Solar energy is promoted as a green alternative for the environment, one that harnesses free and bountiful energy from the sun. It comes with the promise of cheaper energy for consumers as well as being an energy source that is free from greenhouse gas emissions and other pollutants. But as critics are quick to point out, that rosy picture isn’t entirely true.
Solar energy comes with its own environmental challenges regarding land use, water consumption, emissions, and the use of hazardous materials. Let’s “shine a light” on those environmental impacts, and determine if the good outweighs the bad when it comes to solar energy and the environment.
The land use implications for solar energy projects depend on their scale. Small rooftop arrays are not a significant concern. Larger scale projects, however, can take up a lot of real estate.
Depending upon topography, solar intensity and the type of solar technology, large systems can span anywhere from 3.5 to 16.5 acres per megawatt of generation. (One MW hour can serve around 650 homes, more or less.)
As the Union of Concerned Scientists (UCS) notes, large solar installations can “raise concerns about land degradation and habitat loss.”
Unlike wind power projects which can co-exist with agricultural land use, there is little opportunity for a shared use model with large solar installations which can disrupt local flora and fauna. This issue can be mitigated by utilizing low-value locations such as brownfields, abandoned mining sites or along transportation and transmission corridors.
Regarding water usage, it is important to note that there are two main types of solar energy technology:
- Photovoltaic (PV) solar cells
- Concentrating solar thermal plants (CSP)
Solar PV does not use water in electrical generation, whereas CSP projects do consume water. The actual water usage depends on variables such as plant design, location and the type of cooling system employed.
According to UCS, CSP plants using wet-recirculating technology with cooling towers withdraw between 600 and 650 gallons of water per megawatt-hour of electrical production. Dry-cooling technology can cut water usage by 90% but can result in higher costs and lower efficiencies.
One potential point of concern is that some of the best places for solar energy happen to have the driest climates and poorest water availability. Therefore, water supply is an important consideration when it comes to solar projects.
Several hazardous materials are used during the PV cell manufacturing process. Chemicals are used for the most part to clean and purify the semiconductor surface, including substances such as hydrochloric acid, sulfuric acid, nitric acid, hydrogen fluoride, 1,1,1-trichloroethane, and acetone.
Manufacturers must meet legal requirements to make sure that workers are not harmed by exposure to dangerous chemicals, and that such substances are disposed of properly.

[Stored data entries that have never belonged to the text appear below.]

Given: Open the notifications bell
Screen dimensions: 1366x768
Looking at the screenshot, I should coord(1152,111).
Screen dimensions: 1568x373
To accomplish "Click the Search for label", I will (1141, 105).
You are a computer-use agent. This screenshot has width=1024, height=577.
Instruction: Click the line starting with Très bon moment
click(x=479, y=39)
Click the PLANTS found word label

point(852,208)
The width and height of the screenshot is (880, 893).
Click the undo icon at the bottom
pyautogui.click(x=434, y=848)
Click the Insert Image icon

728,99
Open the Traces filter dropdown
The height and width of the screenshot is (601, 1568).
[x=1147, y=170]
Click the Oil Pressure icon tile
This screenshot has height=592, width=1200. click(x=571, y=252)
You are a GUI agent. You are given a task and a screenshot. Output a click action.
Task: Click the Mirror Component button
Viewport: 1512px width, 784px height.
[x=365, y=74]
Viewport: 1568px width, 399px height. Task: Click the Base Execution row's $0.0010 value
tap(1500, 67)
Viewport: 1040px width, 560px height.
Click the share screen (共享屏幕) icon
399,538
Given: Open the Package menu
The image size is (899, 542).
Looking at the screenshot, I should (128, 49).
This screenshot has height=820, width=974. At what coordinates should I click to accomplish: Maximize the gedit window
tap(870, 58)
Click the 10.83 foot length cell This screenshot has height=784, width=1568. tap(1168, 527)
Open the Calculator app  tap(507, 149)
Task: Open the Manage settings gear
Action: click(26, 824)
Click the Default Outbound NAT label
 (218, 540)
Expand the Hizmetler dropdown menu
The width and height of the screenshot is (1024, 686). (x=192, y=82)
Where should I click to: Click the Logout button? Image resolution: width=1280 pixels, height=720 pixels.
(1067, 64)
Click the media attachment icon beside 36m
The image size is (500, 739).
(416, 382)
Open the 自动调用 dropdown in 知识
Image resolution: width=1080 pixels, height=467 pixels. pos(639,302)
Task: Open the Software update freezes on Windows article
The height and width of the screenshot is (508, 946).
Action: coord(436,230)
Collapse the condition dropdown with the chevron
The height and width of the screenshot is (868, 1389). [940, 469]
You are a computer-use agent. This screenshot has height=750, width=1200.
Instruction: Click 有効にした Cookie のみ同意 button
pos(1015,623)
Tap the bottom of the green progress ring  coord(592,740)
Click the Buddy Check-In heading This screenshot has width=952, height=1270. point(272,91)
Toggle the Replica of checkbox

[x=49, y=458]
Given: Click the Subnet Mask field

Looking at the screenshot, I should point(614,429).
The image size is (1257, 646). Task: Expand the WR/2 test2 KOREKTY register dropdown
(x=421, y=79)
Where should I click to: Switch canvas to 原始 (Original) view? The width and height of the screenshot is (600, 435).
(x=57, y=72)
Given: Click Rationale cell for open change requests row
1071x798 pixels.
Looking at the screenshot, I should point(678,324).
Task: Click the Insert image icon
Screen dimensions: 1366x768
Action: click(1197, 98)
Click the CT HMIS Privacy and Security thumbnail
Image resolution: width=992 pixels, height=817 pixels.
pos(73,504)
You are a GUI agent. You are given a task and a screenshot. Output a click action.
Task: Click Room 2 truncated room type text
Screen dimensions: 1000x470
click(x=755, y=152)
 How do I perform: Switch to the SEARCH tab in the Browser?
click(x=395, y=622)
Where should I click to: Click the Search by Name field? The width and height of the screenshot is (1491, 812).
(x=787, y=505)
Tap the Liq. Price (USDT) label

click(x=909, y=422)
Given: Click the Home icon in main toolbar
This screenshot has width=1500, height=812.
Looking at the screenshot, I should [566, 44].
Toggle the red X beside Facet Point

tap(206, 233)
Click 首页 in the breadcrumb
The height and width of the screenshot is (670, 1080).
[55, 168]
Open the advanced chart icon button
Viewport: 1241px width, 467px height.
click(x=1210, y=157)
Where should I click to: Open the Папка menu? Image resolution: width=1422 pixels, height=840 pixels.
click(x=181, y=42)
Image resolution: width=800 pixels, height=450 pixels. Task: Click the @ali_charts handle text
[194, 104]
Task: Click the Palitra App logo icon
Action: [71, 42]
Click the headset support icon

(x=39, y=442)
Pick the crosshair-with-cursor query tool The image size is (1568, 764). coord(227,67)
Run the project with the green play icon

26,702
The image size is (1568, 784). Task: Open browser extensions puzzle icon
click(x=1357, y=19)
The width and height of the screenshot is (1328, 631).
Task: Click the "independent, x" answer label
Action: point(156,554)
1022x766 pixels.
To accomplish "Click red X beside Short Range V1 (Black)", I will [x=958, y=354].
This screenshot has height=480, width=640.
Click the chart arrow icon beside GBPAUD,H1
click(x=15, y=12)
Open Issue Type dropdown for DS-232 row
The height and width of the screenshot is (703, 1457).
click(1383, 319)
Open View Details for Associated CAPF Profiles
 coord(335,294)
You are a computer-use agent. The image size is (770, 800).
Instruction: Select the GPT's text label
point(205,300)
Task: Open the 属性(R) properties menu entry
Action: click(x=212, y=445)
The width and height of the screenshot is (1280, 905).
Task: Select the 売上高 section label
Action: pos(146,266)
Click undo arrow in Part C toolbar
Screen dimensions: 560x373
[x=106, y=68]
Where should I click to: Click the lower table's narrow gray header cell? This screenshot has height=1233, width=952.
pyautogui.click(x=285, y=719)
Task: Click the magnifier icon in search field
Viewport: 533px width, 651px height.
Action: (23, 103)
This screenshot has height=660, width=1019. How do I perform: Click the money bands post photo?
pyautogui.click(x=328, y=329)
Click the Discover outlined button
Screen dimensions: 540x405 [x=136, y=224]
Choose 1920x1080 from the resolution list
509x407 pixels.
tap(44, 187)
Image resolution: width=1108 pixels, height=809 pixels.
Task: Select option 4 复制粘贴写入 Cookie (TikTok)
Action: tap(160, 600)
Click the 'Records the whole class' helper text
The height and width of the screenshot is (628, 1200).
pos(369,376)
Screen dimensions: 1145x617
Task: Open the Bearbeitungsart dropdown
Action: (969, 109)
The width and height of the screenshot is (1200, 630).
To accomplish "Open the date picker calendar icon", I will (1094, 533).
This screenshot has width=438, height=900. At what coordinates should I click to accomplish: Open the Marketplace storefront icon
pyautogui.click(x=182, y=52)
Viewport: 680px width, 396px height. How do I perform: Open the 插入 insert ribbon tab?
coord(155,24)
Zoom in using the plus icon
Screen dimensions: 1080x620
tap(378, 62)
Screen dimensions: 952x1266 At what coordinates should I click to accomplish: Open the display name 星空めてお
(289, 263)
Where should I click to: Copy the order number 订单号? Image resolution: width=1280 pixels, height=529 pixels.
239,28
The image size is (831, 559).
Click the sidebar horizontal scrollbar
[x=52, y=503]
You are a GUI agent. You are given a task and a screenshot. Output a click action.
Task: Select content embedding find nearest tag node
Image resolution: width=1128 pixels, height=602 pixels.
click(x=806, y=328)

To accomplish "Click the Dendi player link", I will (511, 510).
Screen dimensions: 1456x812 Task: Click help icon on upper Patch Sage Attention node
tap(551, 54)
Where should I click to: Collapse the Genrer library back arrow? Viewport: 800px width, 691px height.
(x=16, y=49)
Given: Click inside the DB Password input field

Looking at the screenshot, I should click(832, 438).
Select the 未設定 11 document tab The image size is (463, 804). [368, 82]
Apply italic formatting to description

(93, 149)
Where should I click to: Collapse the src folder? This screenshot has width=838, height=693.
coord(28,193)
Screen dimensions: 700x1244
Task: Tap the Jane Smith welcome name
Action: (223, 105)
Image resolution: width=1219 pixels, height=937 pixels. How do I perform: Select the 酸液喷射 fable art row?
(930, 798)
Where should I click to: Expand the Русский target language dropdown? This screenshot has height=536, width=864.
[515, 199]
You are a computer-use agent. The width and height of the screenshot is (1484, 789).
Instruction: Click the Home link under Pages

Thin-film PV cells include toxic substances such as gallium arsenide, copper-indium-gallium-diselenide, and cadmium-telluride. While improper handling or disposal could result in serious environmental concerns, manufacturers are highly motivated to recycle these highly valuable materials rather than to send them to the landfill.
To be certain, toxic materials are associated with every type of energy generation. Coal must be cleaned with chemicals and burnt, nuclear energy requires highly radioactive material, and wind turbines utilize metal that must be mined and processed. No energy type is ideal, but clearly, some are better than others, as shown by comparative life cycle emissions discussed in the following section.
Life Cycle Emissions
Solar energy earns its stellar reputation as an energy source in that it does not generate greenhouse gases during operations. Global warming emissions are created, though, at other stages of the solar energy life cycle. These stages include resource extraction, manufacturing, transportation, installation, maintenance, decommissioning and dismantling.
This initial investment in energy is paid back, however, by 30 years of environmentally friendly energy generation. Fossil fuel generated power, on the other hand, continues to produce greenhouse gas emissions on an ongoing basis.
“Yes, solar PV does require heavy amounts of energy up front to mine and manufacture the materials,” one article remarks, “but when that emission is dispersed over a 30-year generation profile the emissions/kWh is much more favorable.”
Most estimates show that solar, over its complete lifecycle, produces a lot less carbon dioxide equivalent than natural gas, and dramatically less than coal. According to UCS, PV systems fall between a range of 0.07 and 0.18 pounds of carbon dioxide equivalent per kilowatt-hour, while CSP solar systems generate CO2 equivalent in a range of 0.08 to 0.2 pounds. These figures are dramatically less than the lifecycle emissions for natural gas (0.6-2 lbs of CO2E/kWh) and coal (1.4-3.6 lbs of CO2E/kWh).
So while solar power isn’t a perfect solution, it is much more environmentally friendly than producing electricity from non-renewable sources, especially coal. Ultimately, whether or not using solar is a good idea in your community depends on variables such as solar irradiance and other renewable energy sources.